Bonus benefits: Women who drink at least six cups a day are less likely to develop high blood pressure, revealed a 2005 study by Harvard scientists.

The Heart-Smart Whole Grain
One of the easiest ways to significantly lower your cholesterol is to eat whole-grain oatmeal daily, reports a British review of 10 studies. The fiber in oatmeal forms a gel that slows down your body’s absorption of cholesterol.
Bonus benefits: “People who eat oatmeal for breakfast tend to stay full all morning and consume less at lunch, due in part to the protein and fiber,” says Dave Grotto, RD, a nutritionist in Chicago and a spokesperson for the American Dietetic Association.

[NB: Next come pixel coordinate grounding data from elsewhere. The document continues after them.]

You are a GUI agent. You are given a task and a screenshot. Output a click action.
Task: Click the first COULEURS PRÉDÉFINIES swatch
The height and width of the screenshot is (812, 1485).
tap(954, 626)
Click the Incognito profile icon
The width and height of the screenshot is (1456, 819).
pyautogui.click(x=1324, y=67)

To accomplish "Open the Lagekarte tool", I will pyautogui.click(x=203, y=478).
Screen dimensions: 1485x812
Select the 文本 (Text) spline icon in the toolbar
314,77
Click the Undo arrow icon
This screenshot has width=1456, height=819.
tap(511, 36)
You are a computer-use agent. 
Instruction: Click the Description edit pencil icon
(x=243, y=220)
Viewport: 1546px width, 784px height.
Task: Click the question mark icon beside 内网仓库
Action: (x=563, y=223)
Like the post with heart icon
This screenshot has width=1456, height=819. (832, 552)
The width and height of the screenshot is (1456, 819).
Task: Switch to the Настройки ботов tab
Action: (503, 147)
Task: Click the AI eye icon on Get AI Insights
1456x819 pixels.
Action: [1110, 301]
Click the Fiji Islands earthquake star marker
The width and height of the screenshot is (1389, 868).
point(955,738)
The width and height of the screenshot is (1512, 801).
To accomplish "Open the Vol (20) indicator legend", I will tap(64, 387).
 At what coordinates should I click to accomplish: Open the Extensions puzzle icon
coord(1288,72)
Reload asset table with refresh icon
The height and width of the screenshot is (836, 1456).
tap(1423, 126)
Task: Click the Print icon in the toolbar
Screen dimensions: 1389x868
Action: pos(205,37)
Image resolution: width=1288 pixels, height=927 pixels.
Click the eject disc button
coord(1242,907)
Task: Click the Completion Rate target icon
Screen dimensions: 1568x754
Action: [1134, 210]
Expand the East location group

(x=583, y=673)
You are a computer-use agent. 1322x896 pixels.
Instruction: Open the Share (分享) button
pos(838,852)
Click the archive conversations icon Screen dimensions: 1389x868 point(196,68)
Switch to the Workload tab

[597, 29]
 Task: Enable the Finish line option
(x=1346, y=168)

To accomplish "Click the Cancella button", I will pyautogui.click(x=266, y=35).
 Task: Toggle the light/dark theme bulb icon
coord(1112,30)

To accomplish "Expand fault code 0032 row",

Related: 6 Recipes for a Whole-Grain Dinner

The Fit Fish
“Shrimp is about 90 calories per three-ounce serving, it has virtually no fat, and it’s packed with protein, making it the ultimate diet food,” says Ellie Krieger, RD, host of the Food Network’s Healthy Appetite with Ellie Krieger. It may even help prevent heart disease, thanks to astaxanthin, the antioxidant that gives the shellfish its red tint. “People shy away from shrimp because it’s high in cholesterol, but cholesterol in food is much less likely to raise your blood cholesterol than, say, trans fat,” says Kathy McManus, RD, a FITNESS advisory board member and director of the department of nutrition at Brigham and Women’s Hospital in Boston. Moreover, eating about a cup of shrimp daily can raise your good cholesterol level, found a Rockefeller University study.
Bonus benefits: Shrimp is also rich in cancer-fighting selenium and bone-building vitamin D.

The Sweet Surprise
Enjoying a small amount of flavonoid-filled dark chocolate may prevent clogged arteries and reduce your risk of developing heart disease. Also, eating up to 3.6 ounces daily can be as effective as beta-blockers and ACE inhibitors at lowering blood pressure, notes a recent Archives of Internal Medicine study.
Bonus benefits: Studies have shown that eating chocolate releases serotonin, the feel-better brain chemical.

The Red Wonder

Take two tart cherries and call me in the morning. While your doc may not say that yet, she might soon: A new animal study from University of Michigan shows that consuming a powdered version of tart cherries can lower cholesterol and blood sugar levels, as well as decrease the body’s ability to store fat in the liver. It’s not yet known if cherry-rich diets will have a similar effect on people, but University of Michigan researchers are hopeful.
Bonus benefits: People who exercised and drank two 12-ounce glasses of tart cherry juice daily for eight days reported less muscle pain than those who sipped a placebo, finds a 2006 study.

The Trendy Tomato
Red tomatoes are full of lycopene, a substance that helps lower your risk of cancer, heart disease, and macular degeneration. But orange tomatoes offer two and a half times more. Apparently, they contain a form that the body can more easily absorb.
Bonus benefits: One cup of orange tomatoes provides 338 percent of the RDA for vitamin A.